Too much fuckin' eggnog


I like the idea that the Federation bumped into another Q/Nagilum/Sha Ka Ree type entity and finally wasn't able to technobabble their way out of it.

The Bloop
Jul 5, 2004

by Fluffdaddy
You're both right of course about the possible explanations for the singularity tech absence

Surely now when dilithium is impossibly rare, it should have returned?


I just think the more likely explanation is nobody thought of it


But we'll see. I'm not pre-judging, merely speculating

MikeJF
Dec 20, 2003




The Bloop posted:

Surely now when dilithium is impossibly rare, it should have returned?

Possibly, but 99% of ship engineers were lost, all of the fleet yards were probably wiped out from ships inside them going up along with most of the stations or docks (even an active warp-capable shuttlecraft would've been enough to take out a station).
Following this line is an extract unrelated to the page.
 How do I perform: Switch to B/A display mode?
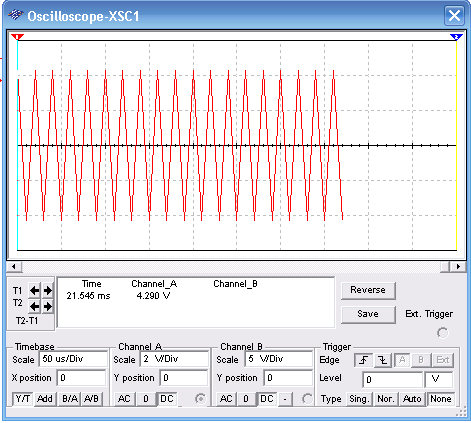[x=70, y=399]
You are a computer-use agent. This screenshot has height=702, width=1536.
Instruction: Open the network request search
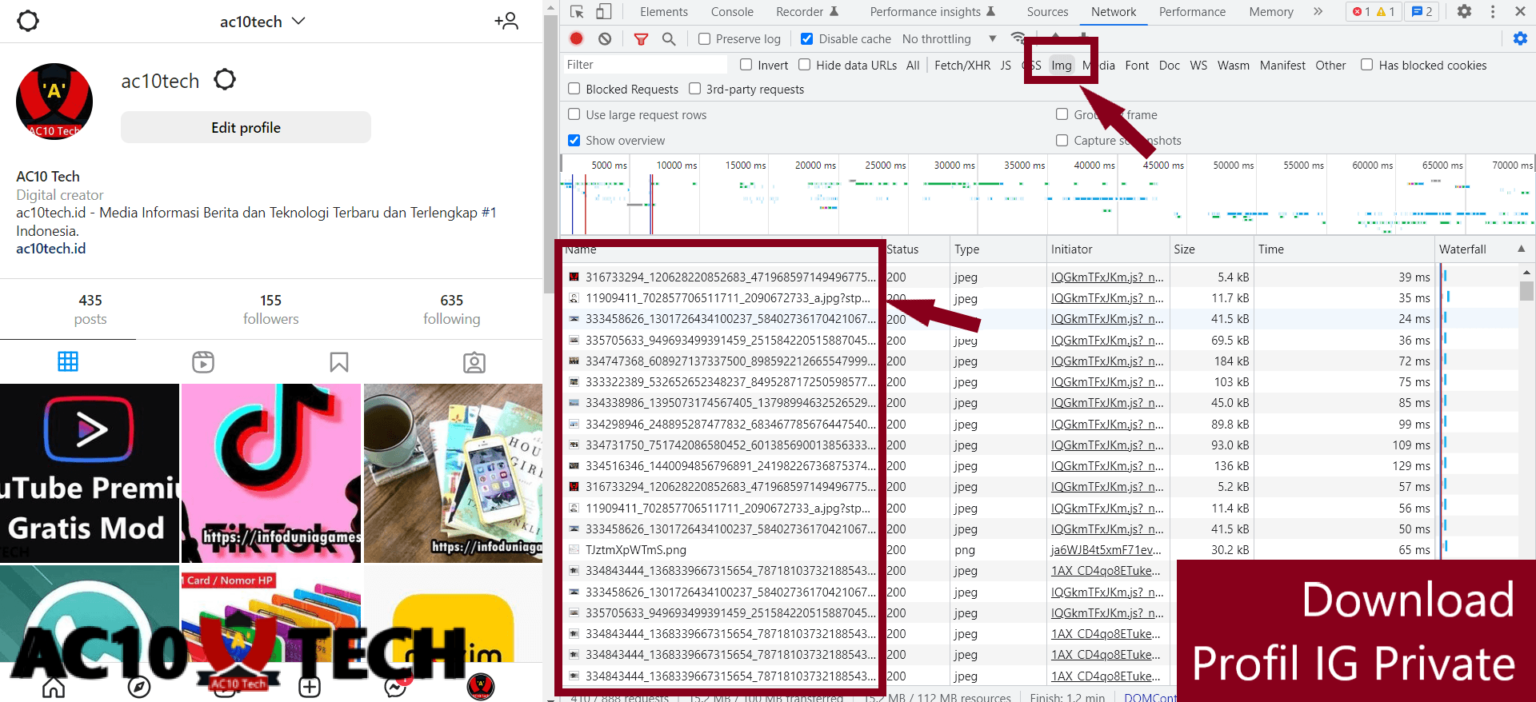669,38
The sheer loss of expertise and facilities means it's totally plausible that they're still recovering and haven't been able to take these ancient concepts and develop a whole new technology base and starship building infrastructure, even a century later.

(Also, on a nerdier note the way that singularity tech would hypothetically work (it's been theorised in real life, which is what the show was referencing, you basically hold a small black hole at the critical size where its output in hawking radiation equals your energy needs and continuously feed it an equal amount of matter to the energy it's emitting per e=mc^2 to maintain its size) means that it's probably limited to a certain scale of ship, and developing a technology that only works for ships roughly D'Deridex size is probably of limited use as you're slowly trying to bootstrap yourself back up into interstellar civilisation.)

There is a good chance they did forget but there's also a chance it'll be addressed in Unification Part III.

MikeJF fucked around with this message at 04:31 on Oct 30, 2020

Chef Boyardeez Nuts
Sep 9, 2011

The more you kick against the pricks, the more you suffer.
Has there been an explanation why subspace communication just stopped?

The Bloop
Jul 5, 2004

by Fluffdaddy

Chef Boyardeez Nuts posted:

Has there been an explanation why subspace communication just stopped?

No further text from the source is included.